The terms of the US judgement by a three-judge panel of the Court of Appeals for the 9th circuit in Seattle provide a condemnation in US law of what Greenpeace, together with the media supporting the organization, believe Russia is wrong to prosecute.

In a judgement written for the appellate panel by Judge Wallace Tashima, the US court decided that Greenpeace’s testimony on its protests against Shell maritime operations off the Alaskan coast should be described as “ evidence that its own activists carried out the attack on Shell’s Harvey Explorer.” The rig seizures off the Greenland coast, which have been condemned in the Dutch and Greenland courts, are described by the US court as “multiple attacks on Cairn Energy vessels in the Arctic Ocean”. These attacks are also condemned in US law as “tortious or illegal acts”.

According to Tashima, “the record provides ample support for the conclusion that Greenpeace USA has either undertaken directly, or embraced as its own, tactics that include forcible boarding of vessels at sea and the use of human beings as impediments to drilling operations. We find it too plain for debate that such tactics at minimum pose a serious risk of harm to human life, particularly if attempted in the extreme conditions of the Arctic Ocean, and that such harm could find no adequate remedy at law. Accordingly, we find no abuse of discretion in the district court’s conclusion.”

Read that phrase again – “forcible boarding of vessels at sea”. The conclusions, first by federal District Court judge Sharon Gleason, and then the appeals court in Seattle, substantiate the claim by Russian prosecutors in Murmansk that the Greenpeace 30 were subject to the Russian Criminal Code’s article 227 on piracy. The Russian provision ties piracy to force, but not to arms: “[an] assault on a seagoing ship or a river boat with the aim of capturing other people’s property, committed with the use of force or with the threat of its use”.
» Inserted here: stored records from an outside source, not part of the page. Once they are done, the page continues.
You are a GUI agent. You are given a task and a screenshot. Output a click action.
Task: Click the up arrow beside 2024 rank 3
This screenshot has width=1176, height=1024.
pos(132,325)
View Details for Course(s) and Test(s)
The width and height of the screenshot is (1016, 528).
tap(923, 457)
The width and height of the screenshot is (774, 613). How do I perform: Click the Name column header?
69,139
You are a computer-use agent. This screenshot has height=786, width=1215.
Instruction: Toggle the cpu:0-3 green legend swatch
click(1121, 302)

According to Judge Gleason’s injunction ruling of April 2012, “Greenpeace USA has just recently conducted a training camp it described as focusing on “protest tactics” in Tampa, Florida that included three skillsets: climbing, boat driving, and blockades. Greenpeace USA indicated that in training for blockades, “[t]rainees in this track will learn essential skills for immobilizing and occupying space using technical tools and their own bodies.”

The evidence available of what happened at the Prirazlomnaya rig on September 18 indicates that “immobilizing and occupying space using technical tools and their own bodies” is exactly what the Greenpeace attackers in their speedboats were planning to do, and exactly what Radioman Russell told them to do.
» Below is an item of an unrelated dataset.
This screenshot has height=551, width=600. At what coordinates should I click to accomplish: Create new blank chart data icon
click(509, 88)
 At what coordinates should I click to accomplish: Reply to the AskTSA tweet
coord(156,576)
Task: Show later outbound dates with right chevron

Gleason also decided that her injunction — initially for a distance on the water of one kilometre, later extended to 200 miles — was “in the public interest”.

In approving Gleason’s injunction, the US appeals court also found that “direct action can include illegal activity… When Greenpeace activists forcibly boarded an oil rig off the coast of Greenland in 2010 and used their bodies to impede a drilling operation, Greenpeace USA’s executive director described their conduct as “bold non-violent direct action” by “our activists.” Greenpeace USA similarly endorsed the forcible boarding of a Shell vessel by Greenpeace New Zealand activists…”

The American judges have also dismissed Greenpeace’s claims to be exercising freedom of speech in their protest operations at sea. “The safety zones do not prevent Greenpeace USA from communicating with its target audience because, as the district court observed, Greenpeace USA has no audience at sea. And although the injunction imposes a safety ‘bubble’ around Shell’s vessels, Greenpeace USA’s reliance on Schenck and its discussion of bubble zones around abortion clinics is sorely misplaced. Speech is, of course, most protected in such quintessential public fora as the public sidewalks surrounding abortion clinics. But the high seas are not a public forum, and the lessons of Schenck have little applicability there.”